C’est une décision de justice qui pourrait redonner de l’espoir à de nombreux restaurateurs impactés par la crise du coronavirus. Vendredi, le tribunal de commerce de Paris a condamné la compagnie d’assurance Axa à compenser les pertes d'exploitation d'un restaurateur parisien, Stéphane Manigold, propriétaire de quatre restaurants à Paris, dont le "Bistrot d'à côté Flaubert".

Comme tous les autres établissements, il avait dû fermer le 14 mars dernier à cause du coronavirus. Ses pertes d’exploitations sont estimées à 70.000 euros sur deux mois et demi pour le Flaubert, et à un million d'euros pour l’ensemble de ses établissements.

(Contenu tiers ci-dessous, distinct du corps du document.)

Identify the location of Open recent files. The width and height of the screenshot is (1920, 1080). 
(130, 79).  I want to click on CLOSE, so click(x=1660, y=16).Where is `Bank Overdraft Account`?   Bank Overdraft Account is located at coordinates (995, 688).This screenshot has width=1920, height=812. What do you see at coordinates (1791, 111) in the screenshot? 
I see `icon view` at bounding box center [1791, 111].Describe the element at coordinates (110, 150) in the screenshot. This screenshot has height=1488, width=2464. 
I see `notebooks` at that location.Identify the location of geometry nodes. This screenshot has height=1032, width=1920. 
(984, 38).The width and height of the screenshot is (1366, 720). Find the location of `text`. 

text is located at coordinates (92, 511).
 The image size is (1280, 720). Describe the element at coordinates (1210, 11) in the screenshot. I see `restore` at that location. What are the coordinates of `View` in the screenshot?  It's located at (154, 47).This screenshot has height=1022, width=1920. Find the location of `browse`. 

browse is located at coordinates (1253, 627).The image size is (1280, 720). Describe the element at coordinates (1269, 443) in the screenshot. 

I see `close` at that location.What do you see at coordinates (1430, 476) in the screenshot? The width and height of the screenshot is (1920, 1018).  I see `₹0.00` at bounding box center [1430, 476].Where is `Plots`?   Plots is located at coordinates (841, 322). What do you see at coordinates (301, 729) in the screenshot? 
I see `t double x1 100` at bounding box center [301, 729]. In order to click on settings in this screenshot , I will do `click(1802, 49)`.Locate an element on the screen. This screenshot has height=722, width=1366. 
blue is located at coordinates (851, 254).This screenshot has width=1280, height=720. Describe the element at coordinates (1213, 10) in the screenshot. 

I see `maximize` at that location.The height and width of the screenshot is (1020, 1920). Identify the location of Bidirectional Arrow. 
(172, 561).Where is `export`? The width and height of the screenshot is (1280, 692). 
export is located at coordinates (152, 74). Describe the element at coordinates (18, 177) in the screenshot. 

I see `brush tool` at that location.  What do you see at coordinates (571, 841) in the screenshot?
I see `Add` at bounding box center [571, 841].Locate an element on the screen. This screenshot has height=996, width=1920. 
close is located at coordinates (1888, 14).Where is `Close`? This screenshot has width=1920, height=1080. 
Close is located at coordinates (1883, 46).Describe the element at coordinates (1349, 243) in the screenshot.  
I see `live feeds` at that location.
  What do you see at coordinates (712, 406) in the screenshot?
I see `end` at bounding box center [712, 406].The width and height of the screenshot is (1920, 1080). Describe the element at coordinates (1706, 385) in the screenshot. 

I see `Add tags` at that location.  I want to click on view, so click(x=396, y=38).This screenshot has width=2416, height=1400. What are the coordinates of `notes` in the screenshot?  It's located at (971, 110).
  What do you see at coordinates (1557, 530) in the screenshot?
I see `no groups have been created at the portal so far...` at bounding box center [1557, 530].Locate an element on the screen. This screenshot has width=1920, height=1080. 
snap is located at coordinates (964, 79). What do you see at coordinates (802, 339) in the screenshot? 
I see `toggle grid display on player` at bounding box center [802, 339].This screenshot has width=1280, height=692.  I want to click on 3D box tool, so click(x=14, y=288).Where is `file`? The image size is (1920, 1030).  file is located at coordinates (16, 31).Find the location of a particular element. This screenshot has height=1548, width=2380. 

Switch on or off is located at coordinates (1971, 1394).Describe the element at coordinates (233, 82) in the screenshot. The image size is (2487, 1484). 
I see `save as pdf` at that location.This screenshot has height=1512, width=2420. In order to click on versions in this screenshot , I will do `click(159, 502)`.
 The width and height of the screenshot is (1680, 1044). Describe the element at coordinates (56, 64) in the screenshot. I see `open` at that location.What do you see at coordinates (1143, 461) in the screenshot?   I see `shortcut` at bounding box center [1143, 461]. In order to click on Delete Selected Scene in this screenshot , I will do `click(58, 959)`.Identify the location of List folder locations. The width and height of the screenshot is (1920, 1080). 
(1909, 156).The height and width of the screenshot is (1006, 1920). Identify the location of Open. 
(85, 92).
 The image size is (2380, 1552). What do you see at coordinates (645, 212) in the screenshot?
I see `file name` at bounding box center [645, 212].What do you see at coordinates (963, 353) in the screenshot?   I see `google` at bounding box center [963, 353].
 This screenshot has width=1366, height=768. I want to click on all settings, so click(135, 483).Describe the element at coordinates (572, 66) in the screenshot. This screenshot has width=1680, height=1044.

Après le rendu de la décision du tribunal de commerce, son émotion était palpable. 

“Nous avons affronté une multinationale et nous avons gagné. Je voudrais envoyer un message à tous ces chefs d’entreprise qui ont comme nous un genou à terre. Dressez-vous, maintenant, lisez vos contrats. Et je vais demander à tous les avocats de ce pays qui aime la gastronomie, qui aime de patrimoine, aidez-nous, aidez les entreprises parce qu’une décision forte a été donnée. La justice a été prononcée et la justice a éclaté. Ca fait deux mois que nous ne dormons pas. Nous sommes libérés et merci”, a-t-il déclaré. 

Un appel déposé

Axa a d'ores et déjà indiqué vouloir faire appel de cette décision, l'assureur doit le faire dans les 15 prochains jours. Pour Eric Lemaire, directeur de la communication, de la marque et de la responsabilité sociale d'entreprise chez AXA France, la décision du tribunal de commerce ne constitue en rien une jurisprudence. 

“Il ne faudrait pas que nos clients puissent penser que parce que monsieur Manigold a reçu une provision, que cette perte d’exploitation s’applique parce qu’il faut savoir si oui ou non, une fermeture administrative peut couvrir le risque de pandémie et un arrêté ministériel pris pour l’ensemble des établissements en France. Le contrat de monsieur Manigold ne concerne que son établissement pour un sujet d’hygiène et de sécurité et une chose très locale”, a précisé Eric Lemaire.